When we have little ones, we will often make jokes about bowel movements, but a lack of bowel movements is no joke for baby and parent alike. Changes in bowel movements are part and parcel of your baby’s development, and at some point, you will most likely have to help your baby overcome constipation.
The first thing you should do if you think your baby is constipated is not panic, and then you should take a look at these truths and tips about constipation in babies. We hope the following article will help you relieve your baby’s discomfort as soon as possible.
Why Does My Kid Get Constipated?
Well, this is tricky to answer, as it could be down to one thing or a combination of factors, and in some cases, you might not even realize your baby is constipated.
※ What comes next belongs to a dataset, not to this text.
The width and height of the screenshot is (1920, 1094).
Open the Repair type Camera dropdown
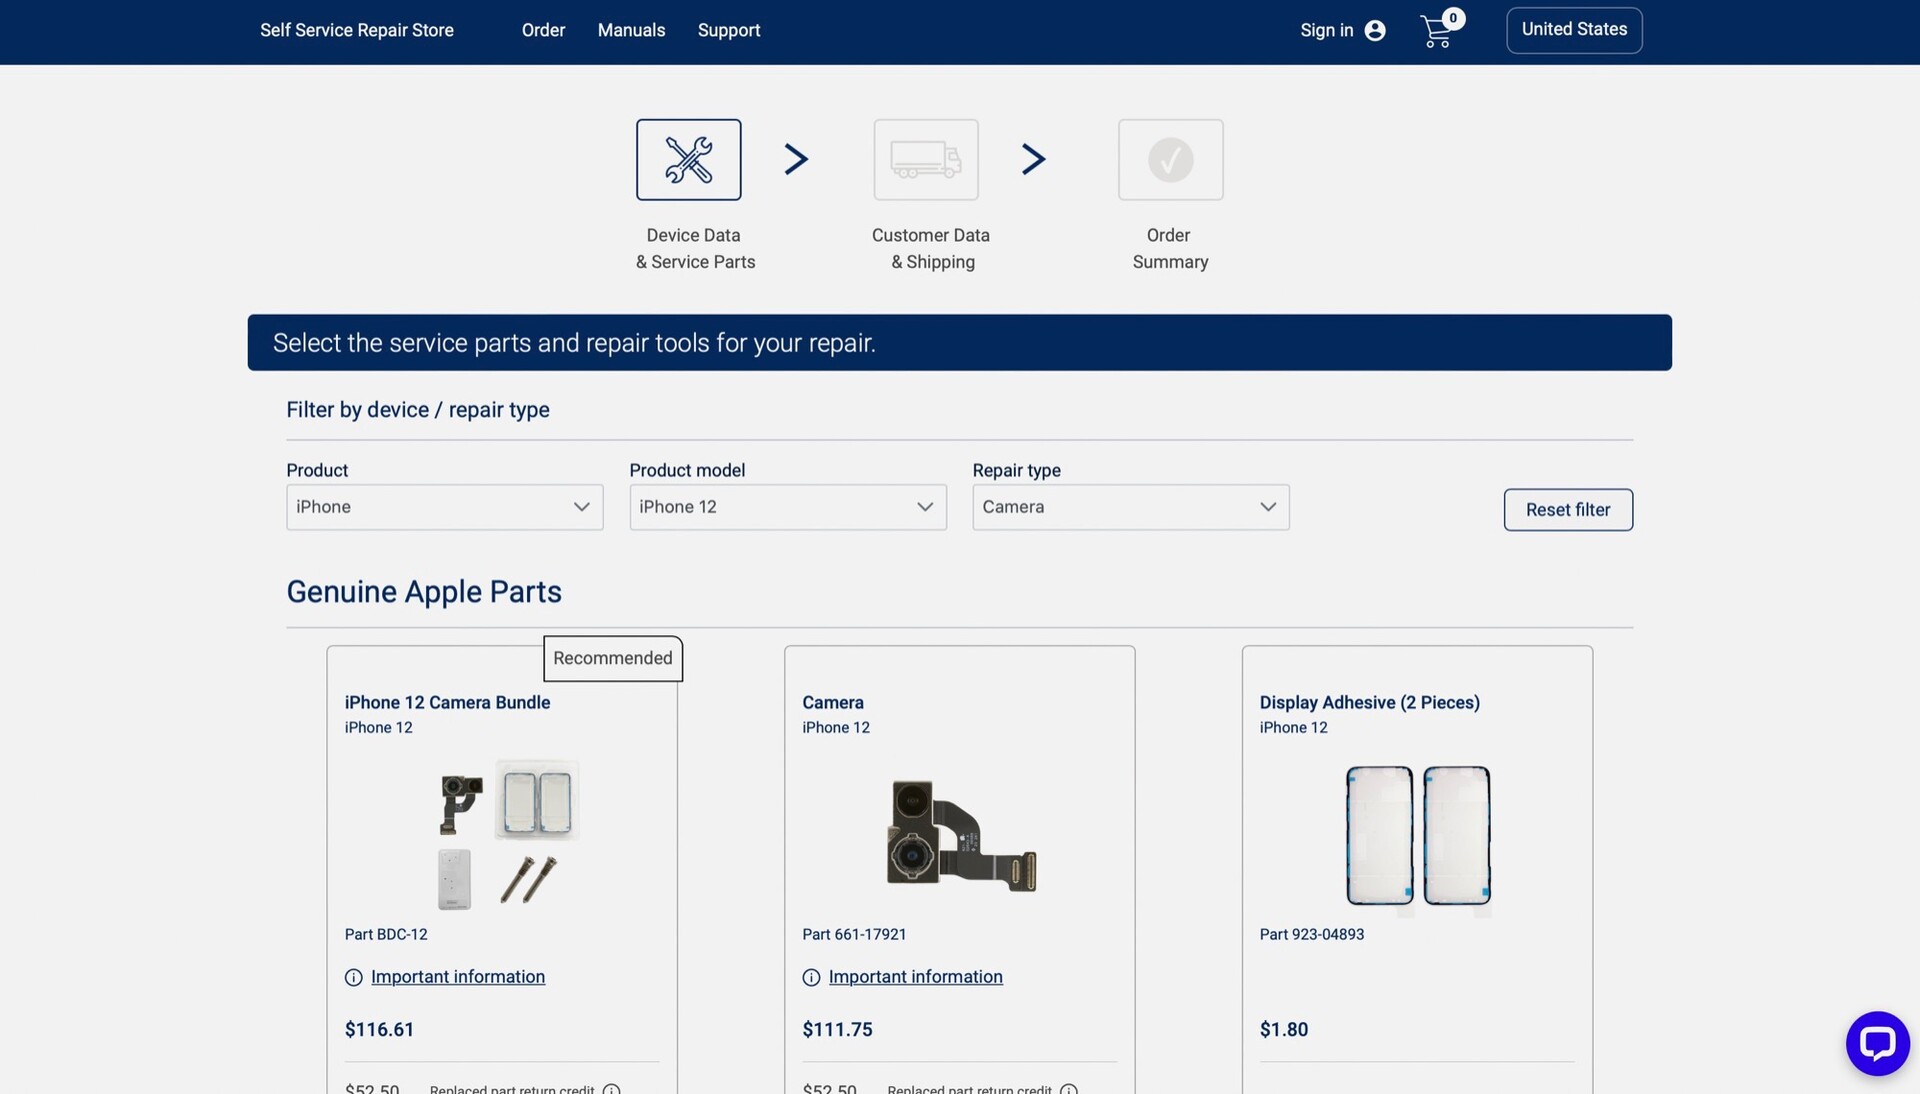(x=1130, y=507)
Just because your baby goes a day or two without going to the toilet doesn’t mean that he or she is constipated.
There are some common culprits when it comes to constipation, such as:
- Use of formula milk
- Introduction of solids
- Food allergy or other food-related issues
What Should I Look For?
You will quickly realize that your baby’s habits and bowel movements change faster than the seasons, which can often make it hard to notice subtle changes. In many cases, some of the following symptoms will usually indicate that your baby is suffering from constipation:
- Dry, hard stools or small pellets
- Difficulty passing stools
- Some small traces of blood
- Foul smelling wind or poo
- Hard stomach
- General agitation and discomfort
What Should I Do If My Baby Is Constipated?
The cause of constipation often determines the best approach, but a good starting point is making sure your baby is well-hydrated.
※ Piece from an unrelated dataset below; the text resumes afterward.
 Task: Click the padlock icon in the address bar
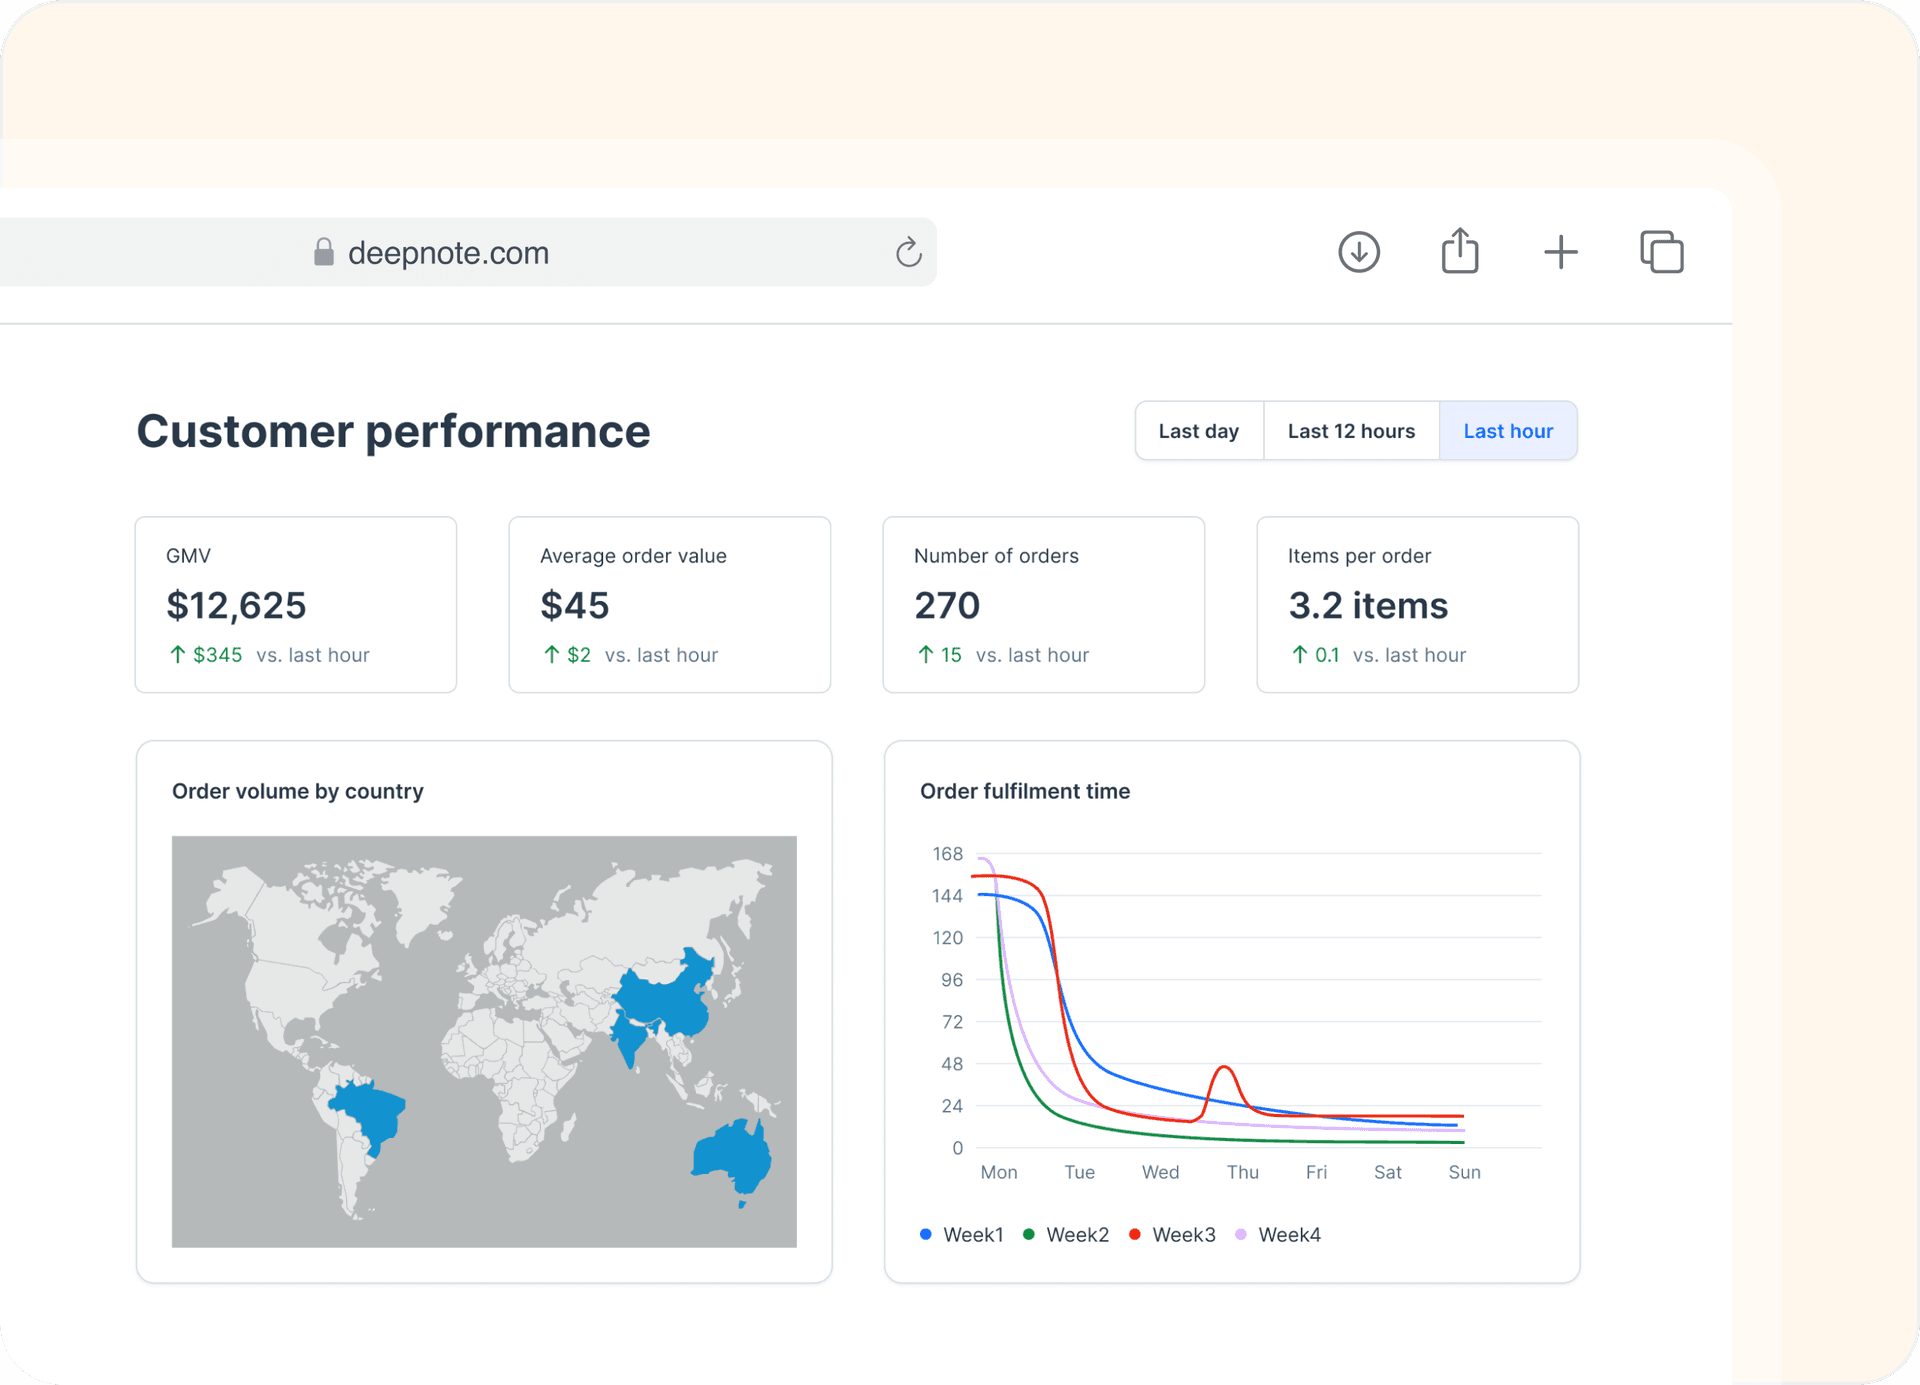[x=323, y=252]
If your baby is on formula or has just started solids, then they may occasionally get backed up, and adding extra water will help to get things moving. The extra water will help to soften the stools and make them easier to pass.
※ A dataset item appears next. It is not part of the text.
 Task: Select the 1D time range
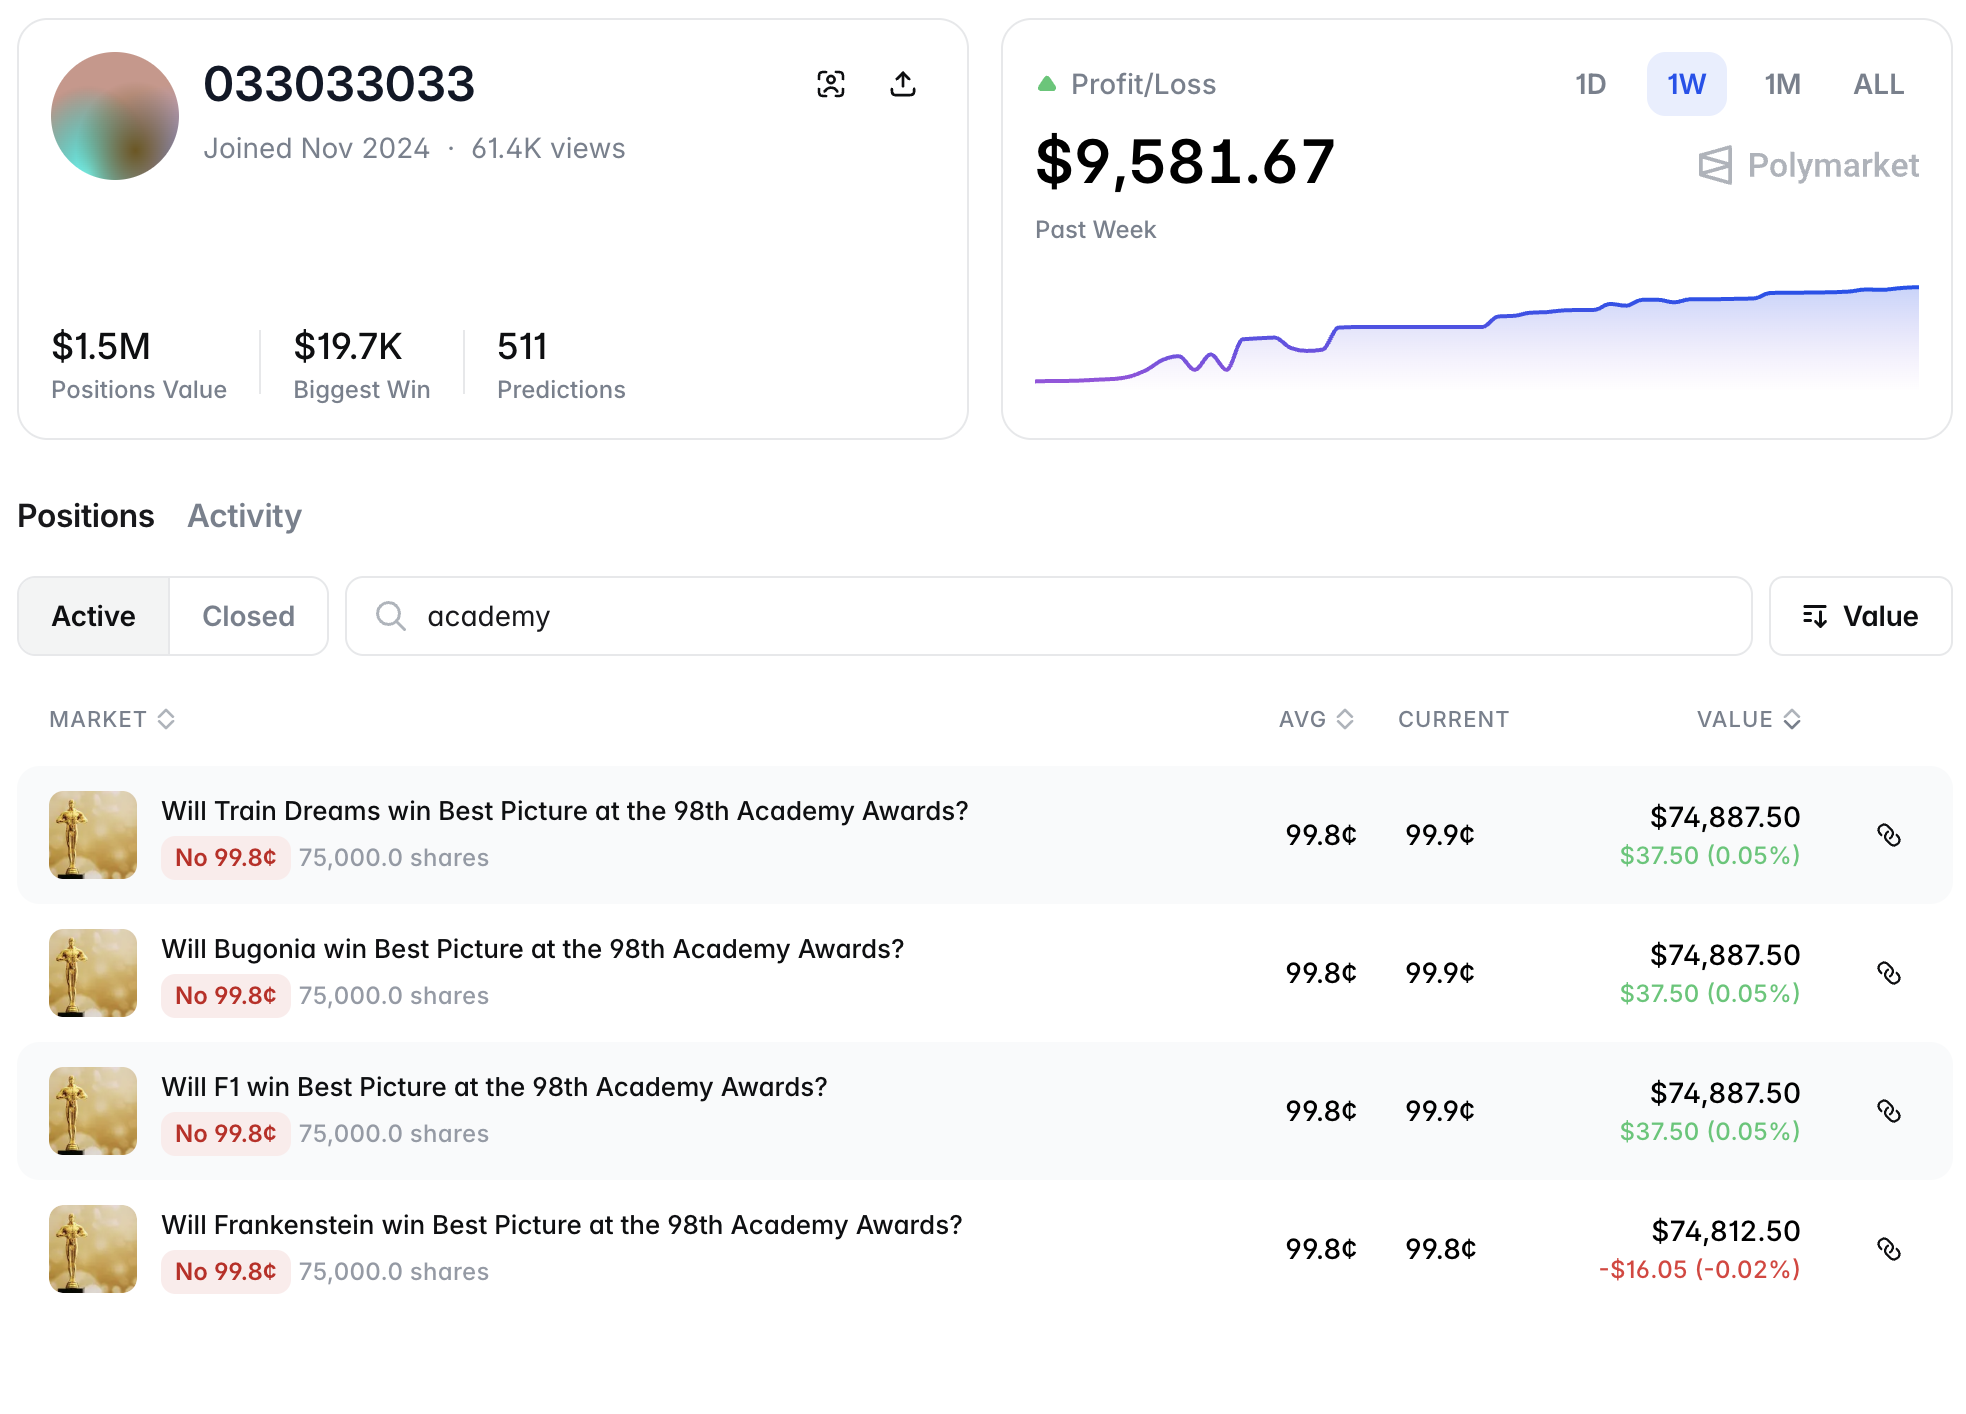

For older babies, introducing more fiber is likely to help a great deal. Fruits such as apples, pears, and prunes can be added to your baby’s mealtimes, either in chopped or pureed form or even as a diluted fruit juice.
Movement is also a great way to get things moving. With your baby on her back, slowly move her legs in a bicycle motion, which can help to push through any blockages in the intestines.
Another thing which you can do to help is gently massaging your baby’s abdomen. Start by moving in a slow, clockwise direction from her belly button and gently start to make bigger circles. You can mix up the pressure you apply based on your baby’s reaction.
When to Call the Doctor
In the majority of cases, constipation will clear up by itself, but if your baby has a fever or blood in the stools, then you should contact your doctor for advice.
Blood in the stools might be from straining, but if they have struggled to pass stools for a couple of weeks, then they may be at risk of anal fissures, which can be very uncomfortable for your baby.
Of course, if you are worried or need advice, then call your pediatrician who will be happy to point you in the right direction.